Nor has school been a place Sandford has felt able to turn to for structure and support. She recently dropped out of the independent King Alfred School in London, where she was unhappy and felt she wasn’t “taught the truth about climate change”, in order to focus on activism and writing Challenge Everything. “They tell you this is what global warming is, and this is how it happens – but there’s nothing further than that,” she said of the curriculum; “there’s no this is what we need to do to stop it”.
Distancing from mainstream education, due to a sense of pressing ecological emergency, is a question that hovers around the wider youth climate movement’s edges.
It doesn’t involve giving up on education entirely: Thunberg has now ended her “gap year” and returned to school in Sweden. As for Sandford, she plans to do her A-levels from her homes in London and the Isle of Gometra in the Hebrides, and then perhaps progress to an art-foundation course and university. And in United We Are Unstoppable, a collection of essays edited by journalist Akshat Rathi, 16-year-old Aditya Mukarji from India writes movingly of how her “main job is being a student just in case the planet survives and I need a career”.

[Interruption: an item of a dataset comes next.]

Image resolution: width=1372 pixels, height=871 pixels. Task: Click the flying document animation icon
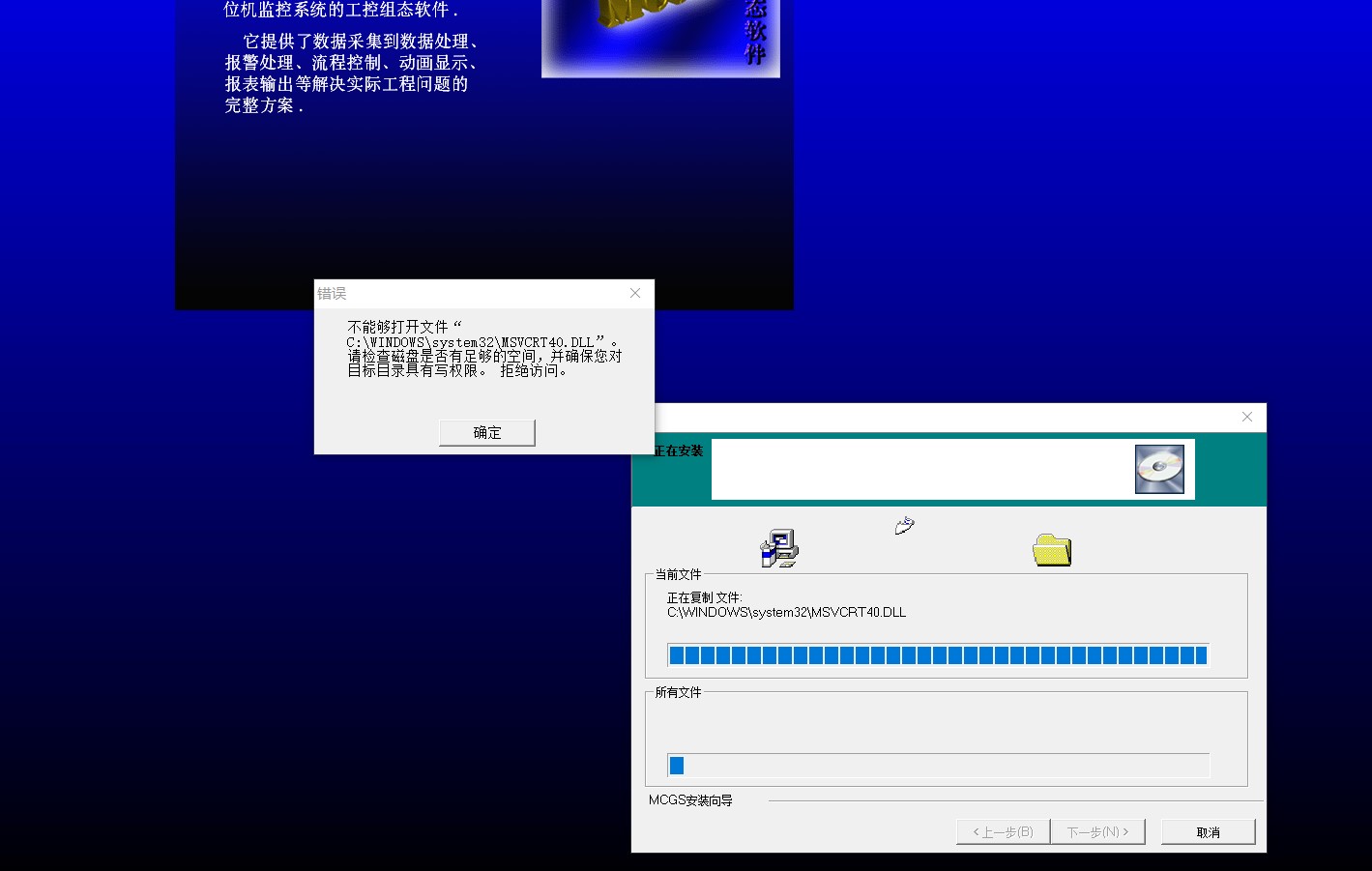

Yet there is also a sense of regret that such interruptions and concerns about education are necessary at all. While supportive of Sandford’s decisions, her parents are “heartbroken”. Her father, a sheep-farmer on the off-grid Hebridean farm on which she grew up, has a saying she told me; that facist and communist regimes “can take everything away from you, but they can’t take your education”. It is a value on learning that Sandford appreciates and shares – and yet it doesn’t override her belief that raising climate awareness must be her priority for now. “I’m in this situation where I can’t trust other people to act for me,” she explained.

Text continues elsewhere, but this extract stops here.